Segment Start: EXTRACTED DATA

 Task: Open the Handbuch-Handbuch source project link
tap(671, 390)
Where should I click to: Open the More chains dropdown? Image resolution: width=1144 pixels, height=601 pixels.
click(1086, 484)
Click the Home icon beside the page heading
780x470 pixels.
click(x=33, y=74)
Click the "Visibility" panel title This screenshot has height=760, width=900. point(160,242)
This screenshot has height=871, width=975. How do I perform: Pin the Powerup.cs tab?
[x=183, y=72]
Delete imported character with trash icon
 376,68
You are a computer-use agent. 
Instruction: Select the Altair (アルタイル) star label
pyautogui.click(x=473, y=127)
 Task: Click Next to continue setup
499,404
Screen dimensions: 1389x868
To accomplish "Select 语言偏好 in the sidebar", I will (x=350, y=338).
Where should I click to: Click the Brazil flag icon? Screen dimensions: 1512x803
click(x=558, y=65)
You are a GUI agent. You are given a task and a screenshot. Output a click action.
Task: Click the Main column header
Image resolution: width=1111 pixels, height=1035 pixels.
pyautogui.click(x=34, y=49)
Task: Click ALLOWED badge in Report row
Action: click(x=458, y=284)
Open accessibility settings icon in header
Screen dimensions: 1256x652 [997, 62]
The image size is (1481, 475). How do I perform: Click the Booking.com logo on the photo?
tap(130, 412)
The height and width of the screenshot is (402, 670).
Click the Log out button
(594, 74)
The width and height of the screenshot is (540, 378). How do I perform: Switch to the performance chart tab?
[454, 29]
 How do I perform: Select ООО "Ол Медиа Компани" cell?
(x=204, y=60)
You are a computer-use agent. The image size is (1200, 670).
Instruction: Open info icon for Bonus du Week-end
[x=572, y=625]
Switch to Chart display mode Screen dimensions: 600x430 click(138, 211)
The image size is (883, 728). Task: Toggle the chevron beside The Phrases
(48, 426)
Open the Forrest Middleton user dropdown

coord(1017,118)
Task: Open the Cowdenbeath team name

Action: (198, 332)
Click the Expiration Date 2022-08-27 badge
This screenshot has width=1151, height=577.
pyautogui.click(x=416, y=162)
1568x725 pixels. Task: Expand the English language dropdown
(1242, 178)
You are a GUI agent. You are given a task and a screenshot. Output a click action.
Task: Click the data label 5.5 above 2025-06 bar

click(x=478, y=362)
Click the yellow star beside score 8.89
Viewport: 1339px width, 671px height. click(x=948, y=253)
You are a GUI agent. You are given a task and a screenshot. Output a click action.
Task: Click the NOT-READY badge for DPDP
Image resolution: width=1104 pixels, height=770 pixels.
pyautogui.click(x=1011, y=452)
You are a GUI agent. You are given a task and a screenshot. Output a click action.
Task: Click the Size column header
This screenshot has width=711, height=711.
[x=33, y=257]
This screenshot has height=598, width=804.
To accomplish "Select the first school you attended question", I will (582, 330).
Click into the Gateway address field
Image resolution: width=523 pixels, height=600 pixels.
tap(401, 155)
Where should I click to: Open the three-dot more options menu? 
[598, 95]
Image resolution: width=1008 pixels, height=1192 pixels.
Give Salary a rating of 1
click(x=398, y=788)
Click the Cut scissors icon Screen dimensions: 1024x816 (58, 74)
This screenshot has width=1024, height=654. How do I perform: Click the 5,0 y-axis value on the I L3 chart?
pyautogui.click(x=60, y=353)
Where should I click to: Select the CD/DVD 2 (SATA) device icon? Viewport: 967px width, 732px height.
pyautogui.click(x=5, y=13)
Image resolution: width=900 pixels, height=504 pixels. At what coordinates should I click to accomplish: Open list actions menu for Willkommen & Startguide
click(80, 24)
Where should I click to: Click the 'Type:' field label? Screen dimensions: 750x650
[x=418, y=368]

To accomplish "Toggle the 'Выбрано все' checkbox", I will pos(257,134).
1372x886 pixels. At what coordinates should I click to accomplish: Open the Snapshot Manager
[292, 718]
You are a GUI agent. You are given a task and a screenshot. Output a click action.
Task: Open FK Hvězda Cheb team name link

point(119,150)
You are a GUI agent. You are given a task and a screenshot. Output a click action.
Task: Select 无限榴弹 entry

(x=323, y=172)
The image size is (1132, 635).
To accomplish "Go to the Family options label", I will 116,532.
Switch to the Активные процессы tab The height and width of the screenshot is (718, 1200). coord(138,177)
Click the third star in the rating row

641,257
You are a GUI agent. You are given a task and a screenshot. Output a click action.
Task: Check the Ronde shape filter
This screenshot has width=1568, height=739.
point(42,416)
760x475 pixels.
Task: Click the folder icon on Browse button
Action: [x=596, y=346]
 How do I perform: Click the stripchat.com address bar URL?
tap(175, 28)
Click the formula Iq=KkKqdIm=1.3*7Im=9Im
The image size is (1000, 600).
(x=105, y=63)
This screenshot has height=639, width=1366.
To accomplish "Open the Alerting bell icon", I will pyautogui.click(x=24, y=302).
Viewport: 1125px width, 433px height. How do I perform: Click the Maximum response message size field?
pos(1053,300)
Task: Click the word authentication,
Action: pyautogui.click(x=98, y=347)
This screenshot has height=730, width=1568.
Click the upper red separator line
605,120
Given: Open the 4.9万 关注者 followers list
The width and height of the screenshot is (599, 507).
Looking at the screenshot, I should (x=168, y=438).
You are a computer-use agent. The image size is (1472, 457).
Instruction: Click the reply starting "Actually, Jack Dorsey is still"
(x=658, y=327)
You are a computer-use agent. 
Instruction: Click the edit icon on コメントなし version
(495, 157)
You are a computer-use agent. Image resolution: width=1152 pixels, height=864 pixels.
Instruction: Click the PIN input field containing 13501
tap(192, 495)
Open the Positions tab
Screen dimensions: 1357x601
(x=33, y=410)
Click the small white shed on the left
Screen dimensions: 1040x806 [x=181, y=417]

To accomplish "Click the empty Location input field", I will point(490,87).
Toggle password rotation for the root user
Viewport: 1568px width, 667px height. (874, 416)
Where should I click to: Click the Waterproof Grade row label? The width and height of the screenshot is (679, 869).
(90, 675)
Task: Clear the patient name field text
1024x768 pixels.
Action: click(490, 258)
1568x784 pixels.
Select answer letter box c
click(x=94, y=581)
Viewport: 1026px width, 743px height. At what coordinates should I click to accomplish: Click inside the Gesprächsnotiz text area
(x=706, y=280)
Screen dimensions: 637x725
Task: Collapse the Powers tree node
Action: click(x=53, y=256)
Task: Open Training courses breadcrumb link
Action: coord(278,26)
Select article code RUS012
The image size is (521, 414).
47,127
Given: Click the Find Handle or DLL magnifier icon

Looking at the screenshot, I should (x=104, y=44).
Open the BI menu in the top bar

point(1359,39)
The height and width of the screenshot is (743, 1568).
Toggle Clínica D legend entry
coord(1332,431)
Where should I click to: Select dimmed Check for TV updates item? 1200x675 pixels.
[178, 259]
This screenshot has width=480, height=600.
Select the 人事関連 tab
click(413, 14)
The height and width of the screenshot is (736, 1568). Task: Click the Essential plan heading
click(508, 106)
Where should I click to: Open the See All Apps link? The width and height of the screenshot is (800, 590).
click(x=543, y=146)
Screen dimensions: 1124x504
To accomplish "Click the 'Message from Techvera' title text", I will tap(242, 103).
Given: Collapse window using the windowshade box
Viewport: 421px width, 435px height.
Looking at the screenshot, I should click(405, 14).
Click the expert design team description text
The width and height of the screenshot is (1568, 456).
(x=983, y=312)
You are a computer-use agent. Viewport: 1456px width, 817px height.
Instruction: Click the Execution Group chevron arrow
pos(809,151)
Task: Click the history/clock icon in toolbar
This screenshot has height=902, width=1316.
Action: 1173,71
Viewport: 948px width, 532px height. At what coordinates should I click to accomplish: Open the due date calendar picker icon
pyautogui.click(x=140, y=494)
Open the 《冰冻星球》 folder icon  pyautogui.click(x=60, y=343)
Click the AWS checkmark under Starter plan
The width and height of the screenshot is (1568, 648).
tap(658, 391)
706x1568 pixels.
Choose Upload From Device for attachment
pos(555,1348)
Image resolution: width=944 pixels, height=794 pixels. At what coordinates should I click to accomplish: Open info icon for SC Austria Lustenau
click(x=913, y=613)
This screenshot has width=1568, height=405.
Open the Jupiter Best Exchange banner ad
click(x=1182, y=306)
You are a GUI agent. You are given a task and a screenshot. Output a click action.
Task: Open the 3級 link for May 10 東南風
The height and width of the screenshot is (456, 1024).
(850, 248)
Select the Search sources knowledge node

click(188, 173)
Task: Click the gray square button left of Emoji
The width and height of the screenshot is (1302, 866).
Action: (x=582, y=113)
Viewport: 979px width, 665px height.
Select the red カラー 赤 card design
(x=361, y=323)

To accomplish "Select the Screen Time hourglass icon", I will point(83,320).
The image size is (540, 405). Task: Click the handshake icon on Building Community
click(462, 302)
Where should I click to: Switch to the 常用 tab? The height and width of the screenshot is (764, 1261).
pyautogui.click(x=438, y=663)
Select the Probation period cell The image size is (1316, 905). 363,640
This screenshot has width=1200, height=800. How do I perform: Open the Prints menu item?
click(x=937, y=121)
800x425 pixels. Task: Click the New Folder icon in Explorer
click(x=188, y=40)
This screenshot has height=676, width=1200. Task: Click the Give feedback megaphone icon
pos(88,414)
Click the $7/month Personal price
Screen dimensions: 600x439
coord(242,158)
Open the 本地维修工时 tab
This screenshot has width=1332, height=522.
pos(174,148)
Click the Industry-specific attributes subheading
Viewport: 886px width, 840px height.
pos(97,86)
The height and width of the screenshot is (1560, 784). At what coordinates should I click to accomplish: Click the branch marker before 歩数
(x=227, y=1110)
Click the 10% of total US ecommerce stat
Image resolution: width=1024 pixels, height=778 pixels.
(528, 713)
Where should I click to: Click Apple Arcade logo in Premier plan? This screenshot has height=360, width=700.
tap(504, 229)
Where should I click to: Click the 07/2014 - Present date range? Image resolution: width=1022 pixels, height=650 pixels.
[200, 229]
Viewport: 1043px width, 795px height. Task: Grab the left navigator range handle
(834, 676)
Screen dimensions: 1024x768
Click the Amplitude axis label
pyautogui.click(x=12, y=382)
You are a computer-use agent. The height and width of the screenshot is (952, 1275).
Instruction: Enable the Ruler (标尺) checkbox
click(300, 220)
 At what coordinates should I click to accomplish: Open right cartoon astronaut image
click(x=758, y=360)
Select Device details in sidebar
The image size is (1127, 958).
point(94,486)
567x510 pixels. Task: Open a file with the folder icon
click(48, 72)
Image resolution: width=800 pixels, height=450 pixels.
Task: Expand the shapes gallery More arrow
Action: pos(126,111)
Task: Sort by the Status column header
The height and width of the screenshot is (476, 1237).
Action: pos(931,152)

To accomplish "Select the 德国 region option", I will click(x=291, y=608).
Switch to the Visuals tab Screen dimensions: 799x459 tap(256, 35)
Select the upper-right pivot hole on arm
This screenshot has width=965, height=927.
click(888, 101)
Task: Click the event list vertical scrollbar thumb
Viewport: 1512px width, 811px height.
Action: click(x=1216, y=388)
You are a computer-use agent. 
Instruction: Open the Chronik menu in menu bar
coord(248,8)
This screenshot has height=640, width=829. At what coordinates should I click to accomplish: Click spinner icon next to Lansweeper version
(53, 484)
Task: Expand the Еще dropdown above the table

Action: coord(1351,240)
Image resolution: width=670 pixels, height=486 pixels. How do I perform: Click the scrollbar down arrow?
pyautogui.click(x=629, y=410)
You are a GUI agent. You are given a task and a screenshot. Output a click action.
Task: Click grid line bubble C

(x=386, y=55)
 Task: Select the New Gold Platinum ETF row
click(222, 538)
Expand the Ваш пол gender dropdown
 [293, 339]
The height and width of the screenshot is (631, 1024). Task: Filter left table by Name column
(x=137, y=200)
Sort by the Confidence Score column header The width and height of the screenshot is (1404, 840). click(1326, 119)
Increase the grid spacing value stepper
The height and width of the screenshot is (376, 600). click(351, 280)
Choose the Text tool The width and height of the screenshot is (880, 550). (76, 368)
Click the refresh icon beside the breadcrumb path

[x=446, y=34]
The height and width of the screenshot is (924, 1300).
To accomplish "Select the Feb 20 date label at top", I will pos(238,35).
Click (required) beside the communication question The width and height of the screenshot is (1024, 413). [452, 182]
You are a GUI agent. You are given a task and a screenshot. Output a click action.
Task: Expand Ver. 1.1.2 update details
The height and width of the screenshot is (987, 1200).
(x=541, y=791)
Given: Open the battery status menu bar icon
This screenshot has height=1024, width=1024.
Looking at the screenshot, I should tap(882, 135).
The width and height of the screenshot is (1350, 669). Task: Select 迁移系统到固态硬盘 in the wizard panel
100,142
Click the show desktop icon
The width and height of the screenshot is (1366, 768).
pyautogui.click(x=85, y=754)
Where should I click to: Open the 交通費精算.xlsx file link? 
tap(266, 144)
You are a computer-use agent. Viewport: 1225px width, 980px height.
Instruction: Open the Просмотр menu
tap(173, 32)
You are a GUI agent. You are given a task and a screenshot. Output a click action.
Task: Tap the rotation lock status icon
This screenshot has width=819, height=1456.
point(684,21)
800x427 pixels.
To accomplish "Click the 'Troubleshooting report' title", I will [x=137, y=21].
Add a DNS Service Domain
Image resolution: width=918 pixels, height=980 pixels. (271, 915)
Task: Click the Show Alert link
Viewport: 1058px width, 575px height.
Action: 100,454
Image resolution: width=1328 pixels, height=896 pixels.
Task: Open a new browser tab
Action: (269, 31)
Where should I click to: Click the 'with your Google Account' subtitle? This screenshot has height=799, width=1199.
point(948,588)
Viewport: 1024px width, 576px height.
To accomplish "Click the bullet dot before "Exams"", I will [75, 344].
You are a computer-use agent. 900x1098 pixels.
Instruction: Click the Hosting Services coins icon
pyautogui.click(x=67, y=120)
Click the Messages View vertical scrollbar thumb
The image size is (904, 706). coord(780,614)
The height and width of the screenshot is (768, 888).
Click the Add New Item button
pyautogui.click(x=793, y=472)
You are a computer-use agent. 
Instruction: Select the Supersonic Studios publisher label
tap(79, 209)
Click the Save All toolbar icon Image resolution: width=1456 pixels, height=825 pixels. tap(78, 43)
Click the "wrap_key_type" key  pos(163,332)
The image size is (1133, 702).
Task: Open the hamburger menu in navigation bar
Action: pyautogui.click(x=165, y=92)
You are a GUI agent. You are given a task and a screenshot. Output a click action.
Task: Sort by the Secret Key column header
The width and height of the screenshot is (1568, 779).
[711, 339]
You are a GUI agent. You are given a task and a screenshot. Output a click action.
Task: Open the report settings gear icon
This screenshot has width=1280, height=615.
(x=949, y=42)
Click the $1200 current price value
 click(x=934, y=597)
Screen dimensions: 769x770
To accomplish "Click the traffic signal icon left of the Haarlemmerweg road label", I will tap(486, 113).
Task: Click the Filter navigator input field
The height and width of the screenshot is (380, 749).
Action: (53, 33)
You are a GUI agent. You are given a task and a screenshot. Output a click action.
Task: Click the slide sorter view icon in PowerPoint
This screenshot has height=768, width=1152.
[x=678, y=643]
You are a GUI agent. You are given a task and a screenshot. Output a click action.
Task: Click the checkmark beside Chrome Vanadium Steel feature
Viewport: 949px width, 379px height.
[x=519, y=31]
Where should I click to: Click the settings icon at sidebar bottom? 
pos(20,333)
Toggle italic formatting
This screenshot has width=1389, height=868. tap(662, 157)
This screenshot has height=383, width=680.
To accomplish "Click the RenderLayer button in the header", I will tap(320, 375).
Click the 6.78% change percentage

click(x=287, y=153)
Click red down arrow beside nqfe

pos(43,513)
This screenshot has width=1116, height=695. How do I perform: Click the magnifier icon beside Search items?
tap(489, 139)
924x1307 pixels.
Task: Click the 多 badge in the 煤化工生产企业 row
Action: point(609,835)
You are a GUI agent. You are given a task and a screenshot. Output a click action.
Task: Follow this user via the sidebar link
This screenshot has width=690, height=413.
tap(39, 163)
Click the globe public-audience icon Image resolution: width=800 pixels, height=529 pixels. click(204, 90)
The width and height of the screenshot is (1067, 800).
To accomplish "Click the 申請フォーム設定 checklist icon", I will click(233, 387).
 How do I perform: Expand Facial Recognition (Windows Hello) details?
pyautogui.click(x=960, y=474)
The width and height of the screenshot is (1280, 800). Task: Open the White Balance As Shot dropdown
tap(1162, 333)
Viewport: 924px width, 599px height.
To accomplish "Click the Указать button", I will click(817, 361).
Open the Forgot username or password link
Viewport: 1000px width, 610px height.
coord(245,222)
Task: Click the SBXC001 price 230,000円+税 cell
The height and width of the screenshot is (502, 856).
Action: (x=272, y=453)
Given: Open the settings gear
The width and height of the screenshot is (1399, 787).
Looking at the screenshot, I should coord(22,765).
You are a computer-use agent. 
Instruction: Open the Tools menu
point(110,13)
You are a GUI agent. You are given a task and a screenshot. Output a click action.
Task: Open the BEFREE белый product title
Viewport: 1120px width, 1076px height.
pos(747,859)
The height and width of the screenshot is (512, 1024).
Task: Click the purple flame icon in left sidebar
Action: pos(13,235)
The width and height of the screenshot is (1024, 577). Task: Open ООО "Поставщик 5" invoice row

Segment End: EXTRACTED DATA

■ WHAT YOU WILL DO
There is a run of lines above from the one with "The image size is (540, 405)." to the one with "Select the Probation"; print exactly that run, both ends included, and nothing else.

■ ANSWER BOX
The image size is (540, 405). Task: Click the handshake icon on Building Community
click(462, 302)
Where should I click to: Switch to the 常用 tab? The height and width of the screenshot is (764, 1261).
pyautogui.click(x=438, y=663)
Select the Probation period cell The image size is (1316, 905). 363,640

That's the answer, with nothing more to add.